JS File upload: Detect Encoding

Question

So, I'm trying to write a CSV-file importer using AngularJS on the frontend side and NodeJS for the backend. My problem is, that I'm not sure about the encoding of the incoming CSV files. Is there a way to automatically detect it?

I first tried to use FileReader.readAsDataURL() and do the detection in Node. But the file contents will be Base64-encoded, so I cannot do that (When I decode the file, I already need to know the encoding). If I do a FileReader.readAsText(), I also need to know the encoding beforehand.
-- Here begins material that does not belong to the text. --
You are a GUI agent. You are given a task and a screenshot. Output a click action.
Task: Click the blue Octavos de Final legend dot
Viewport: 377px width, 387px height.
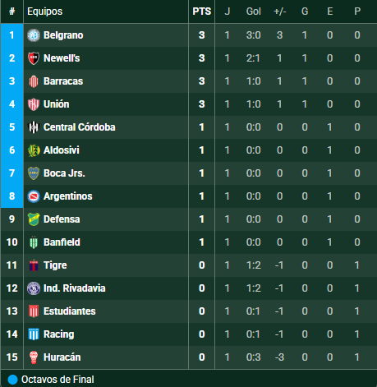click(12, 380)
I also cannot do it BEFORE initializing the FileReader, because the actual file object doesn't seem include the files contents.

My current code:

generateFile = function(file){
    reader = new FileReader();
    reader.onload = function (evt) {
        if (checkSize(file.size) && isTypeValid(file.type)) {
            scope.$apply(function () {
                scope.file = evt.target.result;
                file.encoding = Encoding.detect(scope.file);
                if (angular.isString(scope.fileName)) {
                    return scope.fileName = name;
                }
            });
            if (form) {
                form.$setDirty();
            }
            scope.fileArray.push({
                name: file.name,
                type: file.type,
                size: file.size,
                date: file.lastModified,
                encoding: file.encoding,
                file: scope.file
            });
            --scope.pending;
            if (scope.pending === 0){
                scope.$emit('file-dropzone-drop-event', scope.fileArray);
                scope.fileArray = [];
            }
        }
    };
    let fileExtExpression = /\.csv+$/i;
    if(fileExtExpression.test(file.name)){
        reader.readAsText(file);
    }
    else{
        reader.readAsDataURL(file);
    }
    ++scope.pending;
}

Is this just impossible to do or what am I doing wrong? I even tried to solve this using FileReader.readAsArrayBuffer() and extract the file header from there, but this was way too complex for me and/or didn't seem to work.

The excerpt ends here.